Because car loans can’t be used to buy computers

	▲	ElProlactin 34 minutes ago \| parent [-]
		And there's your idea. If you could find a way to get people to add another $500/month over 80+ months to an auto loan, dealers would eat that up like filet mignon.

▲

dakolli 2 hours ago | parent | prev [-]

Sure, If you want to light money on fire for entertainment, more power to you. There's probably worse ways to light 100k on fire. If I have an extra 100k laying around it's going to my family though.

▲

InvertedRhodium an hour ago | parent | prev | next [-]

Depends how much you value privacy and running uncensored models.

Personally, I’m waiting for hardware to hit the secondary market before I buy something to run unquantized models like GLM. But I have no doubt that I will, at some point.

▲

KetoManx64 an hour ago | parent | prev | next [-]

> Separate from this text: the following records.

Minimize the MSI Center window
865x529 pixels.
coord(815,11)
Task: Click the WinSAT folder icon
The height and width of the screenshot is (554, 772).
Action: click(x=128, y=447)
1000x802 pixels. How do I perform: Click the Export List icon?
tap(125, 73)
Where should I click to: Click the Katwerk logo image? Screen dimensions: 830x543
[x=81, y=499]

As an individual I do not need the whole model. I don't need the model to have knowledge of the rain history of Algeria nor how many colors are in the Russian flag. Once they start trimming down the excess and making them field focused they will run just fine on people's individual devices.

▲

JumpCrisscross an hour ago | parent [-]

> I do not need the whole model. I don't need the model to have knowledge of the rain history of Algeria nor how many colors are in the Russian flag

Isn’t the performance gap between quantized and full models indicative that even if you aren’t using it directly, the model knowing the colors in the Russian flag does have something to do with the intelligence you demand?

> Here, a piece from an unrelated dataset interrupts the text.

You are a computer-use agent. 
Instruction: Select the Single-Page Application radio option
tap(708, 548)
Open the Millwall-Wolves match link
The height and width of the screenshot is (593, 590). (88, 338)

	▲	KetoManx64 an hour ago \| parent \| next [-]
		Do quantized models specifically prune out specific knowledge? I think they just compress things down but they're still in there. You'd most likely need to do that when you're doing the initial model training, but I'm not expert.
	▲	kibwen an hour ago \| parent \| prev [-]
		Quantizing is one thing. But in general it's self-evident that training the model on information that is irrelevant to your use case does not necessarily improve ability, otherwise you'd have AGI just from reinforcing your model on memorizing the first 10^50 digits of pi. Likewise, LLMs do not violate the laws of information theory, and therefore the only way to encode X amount of information in Y amount of bits where X > Y is by performing what is effectively lossy compression, and as X grows larger relative to Y the compression ratio must change to lose ever more information. Yes, for the sake of making chatbots that are "conversational" in that they can interpret natural language as input and produce code as output you can easily benefit in incidental and unintuitive ways by training it on more natural language text. But for a given fixed parameter size, it's possible to produce a better model for a specific task by selectively not muddying its training set in the first place with things that are likely irrelevant to the task.

▲

rekttrader 2 hours ago | parent | prev | next [-]

Or you have data that HIPAA, GDPR, PII, or have to care about the concern of others training on your data.

	▲	dakolli 2 hours ago \| parent [-]
		That too.

▲

wonnage an hour ago | parent | prev | next [-]

Yeah, the neoclouds and hyperscalers are taking massive losses right now, self hosting is basically signing yourself up to do the same. There are philosophical reasons to do so but it’s a terrible economic decision

▲

dist-epoch 2 hours ago | parent | prev [-]

> 50tps for a decade

assuming demand doesn't keep on increasing. even google has trouble having enough capacity apparently.